> Sobre a tarefa:
Responda com base no texto sobre regularidade fiscal:
(a) Na citação de Jessé Torres Pereira Júnior, como é definida a quitação?
(b) Em que artigo, inciso e lei está o termo "regularidade fiscal" analisado por Marçal Justen Filho?
(c) Segundo Hely Lopes Meirelles, que certidões também são aceitas, além das que demonstram a quitação do tributo?

> Bloco de texto:
····················

Note-se que a decisão foi prolatada em data posterior a do Decreto-lei nº 147/67, sem que se vislumbre afronta ao texto normativo, mas tão-somente, interpretação restritiva do seu comando.
Segue esta linha de entendimento Jessé Torres Pereira Júnior, que assim leciona:
“A prova que se exigirá doravante é a de regularidade para com o Fisco. A lei alude a ‘regularidade’, que pode abranger a existência de débito consentido e sob o controle do credor. E, não, a quitação, que é ausência de débito” ³.
Analisando o dispositivo sob outro ângulo, Marçal Justen Filho, chama atenção para a significação do termo “regularidade fiscal” contido no art.29, III, da Lei n. 8666/93, enfocando com mais afinco sua adjetivação. Esclarece que, como a exigência é de regularidade fiscal, a mens legis é abarcar apenas débitos de natureza tributária, o que se alcançaria com a certidão da Secretaria da Receita Federal. Acrescenta que a certidão quanto à Dívida Ativa da União acusa débitos inscritos de quaisquer naturezas, inclusive multas ou indenizações, por exemplo, o que não se coaduna com a intenção da lei. Neste ponto é seguido por Hely Lopes Meirelles, que assim assevera:
“Regularidade fiscal é o atendimento das exigências do Fisco... Portanto, a situação de regularidade visada é relativa ao recolhimento de tributos, e não referente a qualquer débito fazendário. Por isso, entendemos ilegal a exigência da apresentação de certidão relativa à dívida ativa da União, que pode refletir outras dívidas que não simplesmente as de origem tributária. De outra sorte, as certidões exigidas não precisam demonstrar a quitação do tributo, sendo aceitas também aquelas que declarem parcelamento do débito ou sua discussão em juízo” 4.

····················

> Dados fornecidos:
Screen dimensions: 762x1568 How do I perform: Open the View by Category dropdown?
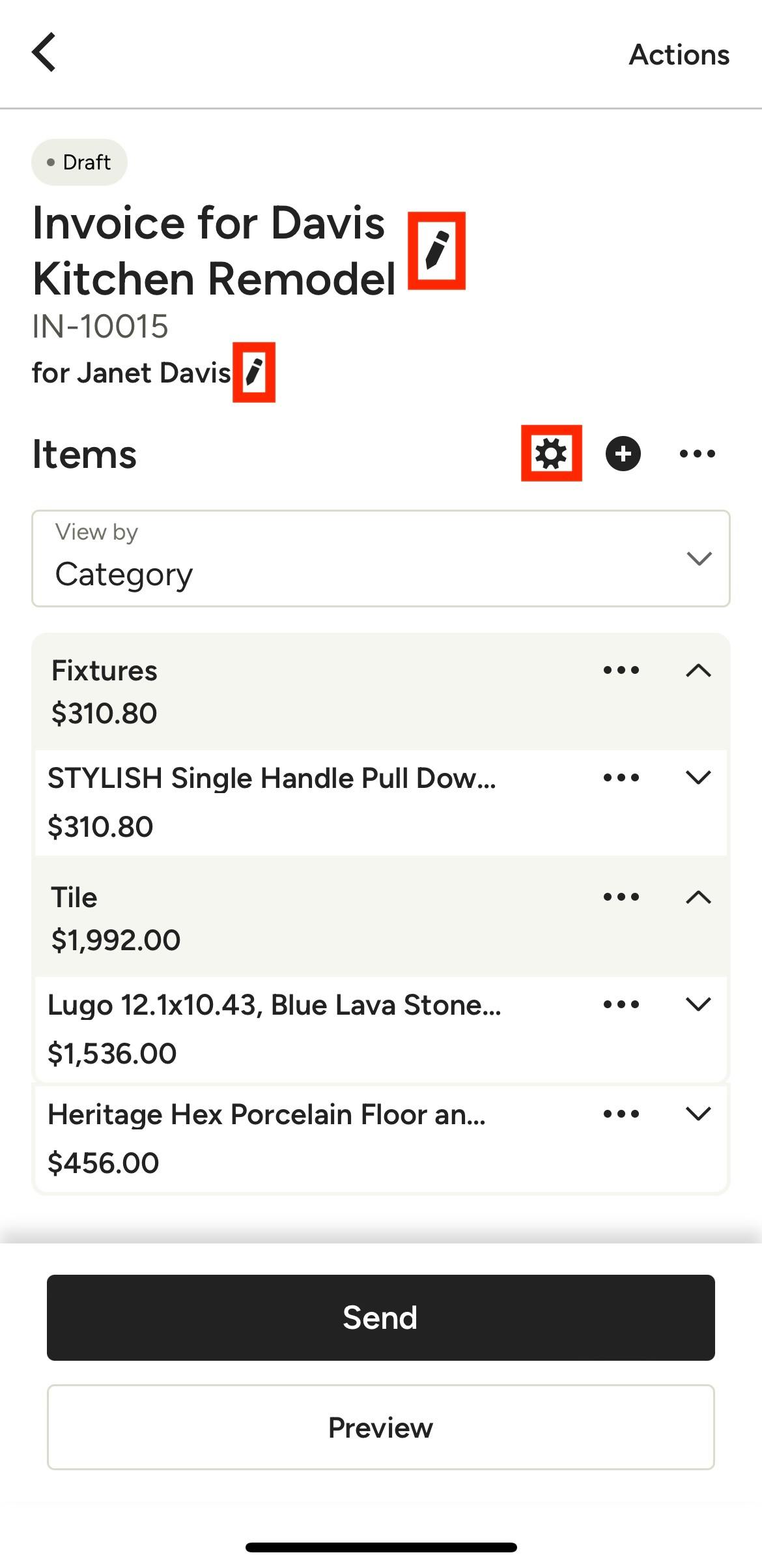coord(380,559)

····················

> Resposta:
(a) Como ausência de débito.
(b) No art. 29, III, da Lei n. 8666/93.
(c) As que declarem parcelamento do débito ou sua discussão em juízo.